→ Entries on where items appear:
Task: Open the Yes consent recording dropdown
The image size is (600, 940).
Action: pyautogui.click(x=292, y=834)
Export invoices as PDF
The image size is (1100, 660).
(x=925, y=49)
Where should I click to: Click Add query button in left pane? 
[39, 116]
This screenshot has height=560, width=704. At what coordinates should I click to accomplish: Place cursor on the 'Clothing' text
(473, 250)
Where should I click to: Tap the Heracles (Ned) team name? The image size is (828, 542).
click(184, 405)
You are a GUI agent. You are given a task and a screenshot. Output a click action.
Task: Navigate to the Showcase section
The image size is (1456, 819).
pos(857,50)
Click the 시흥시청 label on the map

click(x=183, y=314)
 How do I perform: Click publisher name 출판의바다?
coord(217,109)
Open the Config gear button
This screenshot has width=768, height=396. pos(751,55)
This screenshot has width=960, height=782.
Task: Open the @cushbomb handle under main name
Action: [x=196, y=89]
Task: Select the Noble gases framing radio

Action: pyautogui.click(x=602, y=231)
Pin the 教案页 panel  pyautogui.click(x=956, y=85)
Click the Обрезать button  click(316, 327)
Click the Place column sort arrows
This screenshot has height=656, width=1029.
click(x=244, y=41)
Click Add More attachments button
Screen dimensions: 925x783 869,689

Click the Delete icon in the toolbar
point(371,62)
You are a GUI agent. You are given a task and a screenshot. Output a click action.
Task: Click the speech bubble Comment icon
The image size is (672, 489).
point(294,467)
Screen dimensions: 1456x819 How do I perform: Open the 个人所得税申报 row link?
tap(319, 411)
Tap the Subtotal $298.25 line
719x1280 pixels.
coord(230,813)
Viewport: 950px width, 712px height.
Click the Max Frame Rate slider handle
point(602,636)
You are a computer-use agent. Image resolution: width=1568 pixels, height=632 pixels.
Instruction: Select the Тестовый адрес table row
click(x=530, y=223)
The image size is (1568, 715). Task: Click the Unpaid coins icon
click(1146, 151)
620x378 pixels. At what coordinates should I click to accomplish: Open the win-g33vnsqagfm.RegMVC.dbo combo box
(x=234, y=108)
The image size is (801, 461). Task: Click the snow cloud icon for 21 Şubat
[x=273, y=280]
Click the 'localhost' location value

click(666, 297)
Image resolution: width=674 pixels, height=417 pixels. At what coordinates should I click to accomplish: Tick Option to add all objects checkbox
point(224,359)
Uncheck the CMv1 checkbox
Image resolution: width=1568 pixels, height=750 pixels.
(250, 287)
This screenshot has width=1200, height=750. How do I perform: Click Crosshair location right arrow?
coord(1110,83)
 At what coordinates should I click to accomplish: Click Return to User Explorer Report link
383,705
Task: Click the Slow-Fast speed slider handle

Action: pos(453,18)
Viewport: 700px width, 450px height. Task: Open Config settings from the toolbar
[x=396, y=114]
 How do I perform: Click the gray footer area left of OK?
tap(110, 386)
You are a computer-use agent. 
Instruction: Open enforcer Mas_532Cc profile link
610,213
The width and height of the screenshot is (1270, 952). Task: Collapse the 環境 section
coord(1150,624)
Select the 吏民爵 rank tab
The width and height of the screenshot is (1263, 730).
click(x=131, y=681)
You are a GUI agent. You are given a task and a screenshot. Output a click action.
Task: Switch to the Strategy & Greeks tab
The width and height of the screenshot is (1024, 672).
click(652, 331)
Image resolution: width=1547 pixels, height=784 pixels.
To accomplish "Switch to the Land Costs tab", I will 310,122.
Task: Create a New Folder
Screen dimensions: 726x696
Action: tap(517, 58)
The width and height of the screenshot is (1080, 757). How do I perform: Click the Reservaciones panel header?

→ The task:
Rewrite all the lines above with "slider handle" swapped for "slider knob", keeping everything else the same.

→ Final result:
Task: Open the Yes consent recording dropdown
The image size is (600, 940).
Action: pyautogui.click(x=292, y=834)
Export invoices as PDF
The image size is (1100, 660).
(x=925, y=49)
Where should I click to: Click Add query button in left pane? 
[39, 116]
This screenshot has height=560, width=704. At what coordinates should I click to accomplish: Place cursor on the 'Clothing' text
(473, 250)
Where should I click to: Tap the Heracles (Ned) team name? The image size is (828, 542).
click(184, 405)
You are a GUI agent. You are given a task and a screenshot. Output a click action.
Task: Navigate to the Showcase section
The image size is (1456, 819).
pos(857,50)
Click the 시흥시청 label on the map

click(x=183, y=314)
 How do I perform: Click publisher name 출판의바다?
coord(217,109)
Open the Config gear button
This screenshot has width=768, height=396. pos(751,55)
This screenshot has width=960, height=782.
Task: Open the @cushbomb handle under main name
Action: [x=196, y=89]
Task: Select the Noble gases framing radio

Action: pyautogui.click(x=602, y=231)
Pin the 教案页 panel  pyautogui.click(x=956, y=85)
Click the Обрезать button  click(316, 327)
Click the Place column sort arrows
This screenshot has height=656, width=1029.
click(x=244, y=41)
Click Add More attachments button
Screen dimensions: 925x783 869,689

Click the Delete icon in the toolbar
point(371,62)
You are a GUI agent. You are given a task and a screenshot. Output a click action.
Task: Click the speech bubble Comment icon
The image size is (672, 489).
point(294,467)
Screen dimensions: 1456x819 How do I perform: Open the 个人所得税申报 row link?
tap(319, 411)
Tap the Subtotal $298.25 line
719x1280 pixels.
coord(230,813)
Viewport: 950px width, 712px height.
Click the Max Frame Rate slider knob
point(602,636)
You are a computer-use agent. Image resolution: width=1568 pixels, height=632 pixels.
Instruction: Select the Тестовый адрес table row
click(x=530, y=223)
The image size is (1568, 715). Task: Click the Unpaid coins icon
click(1146, 151)
620x378 pixels. At what coordinates should I click to accomplish: Open the win-g33vnsqagfm.RegMVC.dbo combo box
(x=234, y=108)
The image size is (801, 461). Task: Click the snow cloud icon for 21 Şubat
[x=273, y=280]
Click the 'localhost' location value

click(666, 297)
Image resolution: width=674 pixels, height=417 pixels. At what coordinates should I click to accomplish: Tick Option to add all objects checkbox
point(224,359)
Uncheck the CMv1 checkbox
Image resolution: width=1568 pixels, height=750 pixels.
(250, 287)
This screenshot has width=1200, height=750. How do I perform: Click Crosshair location right arrow?
coord(1110,83)
 At what coordinates should I click to accomplish: Click Return to User Explorer Report link
383,705
Task: Click the Slow-Fast speed slider knob

Action: pos(453,18)
Viewport: 700px width, 450px height. Task: Open Config settings from the toolbar
[x=396, y=114]
 How do I perform: Click the gray footer area left of OK?
tap(110, 386)
You are a computer-use agent. 
Instruction: Open enforcer Mas_532Cc profile link
610,213
The width and height of the screenshot is (1270, 952). Task: Collapse the 環境 section
coord(1150,624)
Select the 吏民爵 rank tab
The width and height of the screenshot is (1263, 730).
click(x=131, y=681)
You are a GUI agent. You are given a task and a screenshot. Output a click action.
Task: Switch to the Strategy & Greeks tab
The width and height of the screenshot is (1024, 672).
click(652, 331)
Image resolution: width=1547 pixels, height=784 pixels.
To accomplish "Switch to the Land Costs tab", I will 310,122.
Task: Create a New Folder
Screen dimensions: 726x696
Action: tap(517, 58)
The width and height of the screenshot is (1080, 757). How do I perform: Click the Reservaciones panel header?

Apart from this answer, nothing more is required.